Am converting a value from hexadecimal to binary value.I used bin() of python like this:

value = 05808080
print bin(int(value, 16))

output i got is 0b101100000001000000010000000(output should be 32 bit)
output should be 0000 0101 1000 0000 1000 0000 1000 0000(correct output)

What is this 'b' in the output and how can i replace it with correct binary values.I think two values up here is almost same except issue with "b" in output.How will i resolve this ?

Answer 1

The output you get is correct, it just needs to be formatted a bit. The leading 0b indicates that it is a binary number, similarly to how 0x stands for hexadecimal and 0 for octal.
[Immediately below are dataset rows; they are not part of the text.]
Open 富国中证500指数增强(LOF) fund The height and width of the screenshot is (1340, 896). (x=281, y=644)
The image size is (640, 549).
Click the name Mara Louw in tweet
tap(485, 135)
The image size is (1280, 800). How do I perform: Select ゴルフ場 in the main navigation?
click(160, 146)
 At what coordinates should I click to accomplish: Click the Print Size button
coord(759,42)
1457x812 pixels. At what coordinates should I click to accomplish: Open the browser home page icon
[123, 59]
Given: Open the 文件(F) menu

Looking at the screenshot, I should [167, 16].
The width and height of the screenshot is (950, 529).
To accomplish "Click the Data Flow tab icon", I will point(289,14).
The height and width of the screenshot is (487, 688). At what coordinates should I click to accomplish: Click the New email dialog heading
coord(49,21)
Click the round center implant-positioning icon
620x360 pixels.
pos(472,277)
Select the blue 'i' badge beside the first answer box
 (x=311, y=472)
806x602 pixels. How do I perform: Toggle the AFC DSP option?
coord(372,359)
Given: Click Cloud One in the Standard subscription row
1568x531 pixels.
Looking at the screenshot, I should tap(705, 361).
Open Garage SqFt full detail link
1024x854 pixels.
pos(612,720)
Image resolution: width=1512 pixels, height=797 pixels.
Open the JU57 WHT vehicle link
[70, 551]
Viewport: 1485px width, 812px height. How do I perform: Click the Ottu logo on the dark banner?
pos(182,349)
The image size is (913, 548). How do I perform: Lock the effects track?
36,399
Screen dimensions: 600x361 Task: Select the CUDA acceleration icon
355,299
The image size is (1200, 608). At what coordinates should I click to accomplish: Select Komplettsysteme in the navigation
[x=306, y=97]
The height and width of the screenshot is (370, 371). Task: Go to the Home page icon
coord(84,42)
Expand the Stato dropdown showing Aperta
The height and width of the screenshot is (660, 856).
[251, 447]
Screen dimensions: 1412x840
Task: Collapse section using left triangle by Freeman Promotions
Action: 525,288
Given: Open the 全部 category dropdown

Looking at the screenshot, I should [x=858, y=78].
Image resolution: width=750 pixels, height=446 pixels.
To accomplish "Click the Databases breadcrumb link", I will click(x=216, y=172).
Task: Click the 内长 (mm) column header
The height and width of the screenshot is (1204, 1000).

First, slice away the 0b with [2:] and use zfill to add leading zeros:

>>> value = '05808080'
>>> b = bin(int(value, 16))
>>> b[2:]
'101100000001000000010000000'
>>> b[2:].zfill(32)
'00000101100000001000000010000000'

Finally, split the string in intervals of four characters and join those with spaces:

>>> s = b[2:].zfill(32)
>>> ' '.join(s[i:i+4] for i in range(0, 32, 4))
'0000 0101 1000 0000 1000 0000 1000 0000'

If you can live without those separator spaces, you can also use a format string:

>>> '{:032b}'.format(int(value, 16))
'00000101100000001000000010000000'